### TASK DETAILS
Every record below is to be retyped exactly.

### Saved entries
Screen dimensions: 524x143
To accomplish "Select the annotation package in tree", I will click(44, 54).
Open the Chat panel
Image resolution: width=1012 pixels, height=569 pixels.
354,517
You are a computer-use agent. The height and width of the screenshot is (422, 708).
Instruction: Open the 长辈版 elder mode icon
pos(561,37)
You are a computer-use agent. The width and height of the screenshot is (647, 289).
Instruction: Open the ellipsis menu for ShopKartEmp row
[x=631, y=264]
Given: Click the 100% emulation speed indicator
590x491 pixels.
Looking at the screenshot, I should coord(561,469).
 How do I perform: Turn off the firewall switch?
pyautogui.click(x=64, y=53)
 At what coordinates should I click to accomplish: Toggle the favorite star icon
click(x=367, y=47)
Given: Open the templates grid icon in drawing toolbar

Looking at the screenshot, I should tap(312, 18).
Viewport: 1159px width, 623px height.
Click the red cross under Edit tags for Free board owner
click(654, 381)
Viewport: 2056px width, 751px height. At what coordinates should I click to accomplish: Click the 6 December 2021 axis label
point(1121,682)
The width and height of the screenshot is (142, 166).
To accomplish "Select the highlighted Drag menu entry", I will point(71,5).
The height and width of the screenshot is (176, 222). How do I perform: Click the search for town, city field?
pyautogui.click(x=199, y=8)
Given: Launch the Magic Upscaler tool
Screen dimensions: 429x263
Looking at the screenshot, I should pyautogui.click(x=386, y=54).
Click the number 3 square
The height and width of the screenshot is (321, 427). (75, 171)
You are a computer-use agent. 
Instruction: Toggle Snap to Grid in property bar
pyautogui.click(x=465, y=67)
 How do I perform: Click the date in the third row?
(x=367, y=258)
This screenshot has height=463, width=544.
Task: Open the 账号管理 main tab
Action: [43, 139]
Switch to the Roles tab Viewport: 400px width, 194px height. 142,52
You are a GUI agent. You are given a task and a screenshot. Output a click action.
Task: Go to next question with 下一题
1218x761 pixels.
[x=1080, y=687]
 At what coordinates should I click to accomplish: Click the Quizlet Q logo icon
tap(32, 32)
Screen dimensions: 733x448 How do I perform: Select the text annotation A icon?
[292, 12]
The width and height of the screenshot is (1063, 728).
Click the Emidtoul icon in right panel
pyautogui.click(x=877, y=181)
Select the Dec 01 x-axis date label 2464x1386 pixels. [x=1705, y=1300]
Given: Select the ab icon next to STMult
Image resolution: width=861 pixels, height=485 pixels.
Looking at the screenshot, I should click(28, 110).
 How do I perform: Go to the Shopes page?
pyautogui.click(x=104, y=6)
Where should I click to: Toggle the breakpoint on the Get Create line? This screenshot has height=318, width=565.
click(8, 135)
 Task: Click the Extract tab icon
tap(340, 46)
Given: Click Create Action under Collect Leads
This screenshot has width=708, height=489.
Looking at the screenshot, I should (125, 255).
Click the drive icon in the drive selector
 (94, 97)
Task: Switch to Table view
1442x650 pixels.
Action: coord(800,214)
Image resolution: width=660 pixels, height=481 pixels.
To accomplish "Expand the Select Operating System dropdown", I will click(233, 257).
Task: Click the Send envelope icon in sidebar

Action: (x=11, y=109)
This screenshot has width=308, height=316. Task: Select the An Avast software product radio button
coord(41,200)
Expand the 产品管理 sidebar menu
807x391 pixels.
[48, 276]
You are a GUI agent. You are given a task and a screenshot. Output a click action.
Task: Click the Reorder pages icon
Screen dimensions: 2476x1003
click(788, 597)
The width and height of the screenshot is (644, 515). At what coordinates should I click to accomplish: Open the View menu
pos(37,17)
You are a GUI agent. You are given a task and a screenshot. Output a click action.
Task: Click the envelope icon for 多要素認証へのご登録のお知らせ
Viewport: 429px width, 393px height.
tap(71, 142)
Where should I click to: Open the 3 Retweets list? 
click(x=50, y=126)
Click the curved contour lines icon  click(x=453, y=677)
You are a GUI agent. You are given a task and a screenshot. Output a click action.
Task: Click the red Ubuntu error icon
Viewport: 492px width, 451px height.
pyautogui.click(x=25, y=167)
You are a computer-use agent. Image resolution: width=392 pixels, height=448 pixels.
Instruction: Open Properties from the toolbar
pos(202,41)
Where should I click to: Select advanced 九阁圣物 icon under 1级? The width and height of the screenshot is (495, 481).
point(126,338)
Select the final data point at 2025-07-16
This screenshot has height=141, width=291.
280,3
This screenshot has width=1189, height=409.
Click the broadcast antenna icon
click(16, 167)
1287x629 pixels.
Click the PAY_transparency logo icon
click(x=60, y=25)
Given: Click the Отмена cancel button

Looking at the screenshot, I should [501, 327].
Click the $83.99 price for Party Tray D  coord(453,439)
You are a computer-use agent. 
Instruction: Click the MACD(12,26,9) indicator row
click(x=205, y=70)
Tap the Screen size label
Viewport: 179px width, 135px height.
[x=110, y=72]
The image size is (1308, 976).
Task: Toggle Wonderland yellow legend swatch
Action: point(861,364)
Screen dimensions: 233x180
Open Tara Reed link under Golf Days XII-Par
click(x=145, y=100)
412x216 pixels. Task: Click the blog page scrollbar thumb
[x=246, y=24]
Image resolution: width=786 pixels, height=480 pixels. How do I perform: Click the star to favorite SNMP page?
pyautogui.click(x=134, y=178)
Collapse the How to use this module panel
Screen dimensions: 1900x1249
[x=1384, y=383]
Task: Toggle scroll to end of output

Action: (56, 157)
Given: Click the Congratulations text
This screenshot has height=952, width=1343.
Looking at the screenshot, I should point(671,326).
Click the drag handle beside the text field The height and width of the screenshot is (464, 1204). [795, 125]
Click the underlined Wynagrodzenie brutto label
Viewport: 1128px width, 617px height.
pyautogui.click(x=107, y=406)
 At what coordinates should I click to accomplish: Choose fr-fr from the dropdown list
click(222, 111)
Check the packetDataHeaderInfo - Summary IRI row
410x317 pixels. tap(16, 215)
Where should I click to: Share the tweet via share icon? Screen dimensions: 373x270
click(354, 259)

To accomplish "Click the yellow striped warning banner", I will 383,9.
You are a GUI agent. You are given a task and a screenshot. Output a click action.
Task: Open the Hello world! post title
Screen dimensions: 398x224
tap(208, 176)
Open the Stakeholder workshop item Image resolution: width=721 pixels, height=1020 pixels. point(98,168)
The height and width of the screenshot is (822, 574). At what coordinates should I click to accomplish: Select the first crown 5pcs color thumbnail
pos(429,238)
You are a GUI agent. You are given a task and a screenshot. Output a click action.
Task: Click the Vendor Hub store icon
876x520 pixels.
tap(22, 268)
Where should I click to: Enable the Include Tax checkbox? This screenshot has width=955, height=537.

### ANSWER TO THIS EXERCISE
Screen dimensions: 524x143
To accomplish "Select the annotation package in tree", I will click(44, 54).
Open the Chat panel
Image resolution: width=1012 pixels, height=569 pixels.
354,517
You are a computer-use agent. The height and width of the screenshot is (422, 708).
Instruction: Open the 长辈版 elder mode icon
pos(561,37)
You are a computer-use agent. The width and height of the screenshot is (647, 289).
Instruction: Open the ellipsis menu for ShopKartEmp row
[x=631, y=264]
Given: Click the 100% emulation speed indicator
590x491 pixels.
Looking at the screenshot, I should coord(561,469).
 How do I perform: Turn off the firewall switch?
pyautogui.click(x=64, y=53)
 At what coordinates should I click to accomplish: Toggle the favorite star icon
click(x=367, y=47)
Given: Open the templates grid icon in drawing toolbar

Looking at the screenshot, I should tap(312, 18).
Viewport: 1159px width, 623px height.
Click the red cross under Edit tags for Free board owner
click(654, 381)
Viewport: 2056px width, 751px height. At what coordinates should I click to accomplish: Click the 6 December 2021 axis label
point(1121,682)
The width and height of the screenshot is (142, 166).
To accomplish "Select the highlighted Drag menu entry", I will point(71,5).
The height and width of the screenshot is (176, 222). How do I perform: Click the search for town, city field?
pyautogui.click(x=199, y=8)
Given: Launch the Magic Upscaler tool
Screen dimensions: 429x263
Looking at the screenshot, I should pyautogui.click(x=386, y=54).
Click the number 3 square
The height and width of the screenshot is (321, 427). (75, 171)
You are a computer-use agent. 
Instruction: Toggle Snap to Grid in property bar
pyautogui.click(x=465, y=67)
 How do I perform: Click the date in the third row?
(x=367, y=258)
This screenshot has height=463, width=544.
Task: Open the 账号管理 main tab
Action: [43, 139]
Switch to the Roles tab Viewport: 400px width, 194px height. 142,52
You are a GUI agent. You are given a task and a screenshot. Output a click action.
Task: Go to next question with 下一题
1218x761 pixels.
[x=1080, y=687]
 At what coordinates should I click to accomplish: Click the Quizlet Q logo icon
tap(32, 32)
Screen dimensions: 733x448 How do I perform: Select the text annotation A icon?
[292, 12]
The width and height of the screenshot is (1063, 728).
Click the Emidtoul icon in right panel
pyautogui.click(x=877, y=181)
Select the Dec 01 x-axis date label 2464x1386 pixels. [x=1705, y=1300]
Given: Select the ab icon next to STMult
Image resolution: width=861 pixels, height=485 pixels.
Looking at the screenshot, I should click(28, 110).
 How do I perform: Go to the Shopes page?
pyautogui.click(x=104, y=6)
Where should I click to: Toggle the breakpoint on the Get Create line? This screenshot has height=318, width=565.
click(8, 135)
 Task: Click the Extract tab icon
tap(340, 46)
Given: Click Create Action under Collect Leads
This screenshot has width=708, height=489.
Looking at the screenshot, I should (125, 255).
Click the drive icon in the drive selector
 (94, 97)
Task: Switch to Table view
1442x650 pixels.
Action: coord(800,214)
Image resolution: width=660 pixels, height=481 pixels.
To accomplish "Expand the Select Operating System dropdown", I will click(233, 257).
Task: Click the Send envelope icon in sidebar

Action: (x=11, y=109)
This screenshot has width=308, height=316. Task: Select the An Avast software product radio button
coord(41,200)
Expand the 产品管理 sidebar menu
807x391 pixels.
[48, 276]
You are a GUI agent. You are given a task and a screenshot. Output a click action.
Task: Click the Reorder pages icon
Screen dimensions: 2476x1003
click(788, 597)
The width and height of the screenshot is (644, 515). At what coordinates should I click to accomplish: Open the View menu
pos(37,17)
You are a GUI agent. You are given a task and a screenshot. Output a click action.
Task: Click the envelope icon for 多要素認証へのご登録のお知らせ
Viewport: 429px width, 393px height.
tap(71, 142)
Where should I click to: Open the 3 Retweets list? 
click(x=50, y=126)
Click the curved contour lines icon  click(x=453, y=677)
You are a GUI agent. You are given a task and a screenshot. Output a click action.
Task: Click the red Ubuntu error icon
Viewport: 492px width, 451px height.
pyautogui.click(x=25, y=167)
You are a computer-use agent. Image resolution: width=392 pixels, height=448 pixels.
Instruction: Open Properties from the toolbar
pos(202,41)
Where should I click to: Select advanced 九阁圣物 icon under 1级? The width and height of the screenshot is (495, 481).
point(126,338)
Select the final data point at 2025-07-16
This screenshot has height=141, width=291.
280,3
This screenshot has width=1189, height=409.
Click the broadcast antenna icon
click(16, 167)
1287x629 pixels.
Click the PAY_transparency logo icon
click(x=60, y=25)
Given: Click the Отмена cancel button

Looking at the screenshot, I should [501, 327].
Click the $83.99 price for Party Tray D  coord(453,439)
You are a computer-use agent. 
Instruction: Click the MACD(12,26,9) indicator row
click(x=205, y=70)
Tap the Screen size label
Viewport: 179px width, 135px height.
[x=110, y=72]
The image size is (1308, 976).
Task: Toggle Wonderland yellow legend swatch
Action: point(861,364)
Screen dimensions: 233x180
Open Tara Reed link under Golf Days XII-Par
click(x=145, y=100)
412x216 pixels. Task: Click the blog page scrollbar thumb
[x=246, y=24]
Image resolution: width=786 pixels, height=480 pixels. How do I perform: Click the star to favorite SNMP page?
pyautogui.click(x=134, y=178)
Collapse the How to use this module panel
Screen dimensions: 1900x1249
[x=1384, y=383]
Task: Toggle scroll to end of output

Action: (56, 157)
Given: Click the Congratulations text
This screenshot has height=952, width=1343.
Looking at the screenshot, I should point(671,326).
Click the drag handle beside the text field The height and width of the screenshot is (464, 1204). [795, 125]
Click the underlined Wynagrodzenie brutto label
Viewport: 1128px width, 617px height.
pyautogui.click(x=107, y=406)
 At what coordinates should I click to accomplish: Choose fr-fr from the dropdown list
click(222, 111)
Check the packetDataHeaderInfo - Summary IRI row
410x317 pixels. tap(16, 215)
Where should I click to: Share the tweet via share icon? Screen dimensions: 373x270
click(354, 259)

To accomplish "Click the yellow striped warning banner", I will 383,9.
You are a GUI agent. You are given a task and a screenshot. Output a click action.
Task: Open the Hello world! post title
Screen dimensions: 398x224
tap(208, 176)
Open the Stakeholder workshop item Image resolution: width=721 pixels, height=1020 pixels. point(98,168)
The height and width of the screenshot is (822, 574). At what coordinates should I click to accomplish: Select the first crown 5pcs color thumbnail
pos(429,238)
You are a GUI agent. You are given a task and a screenshot. Output a click action.
Task: Click the Vendor Hub store icon
876x520 pixels.
tap(22, 268)
Where should I click to: Enable the Include Tax checkbox? This screenshot has width=955, height=537.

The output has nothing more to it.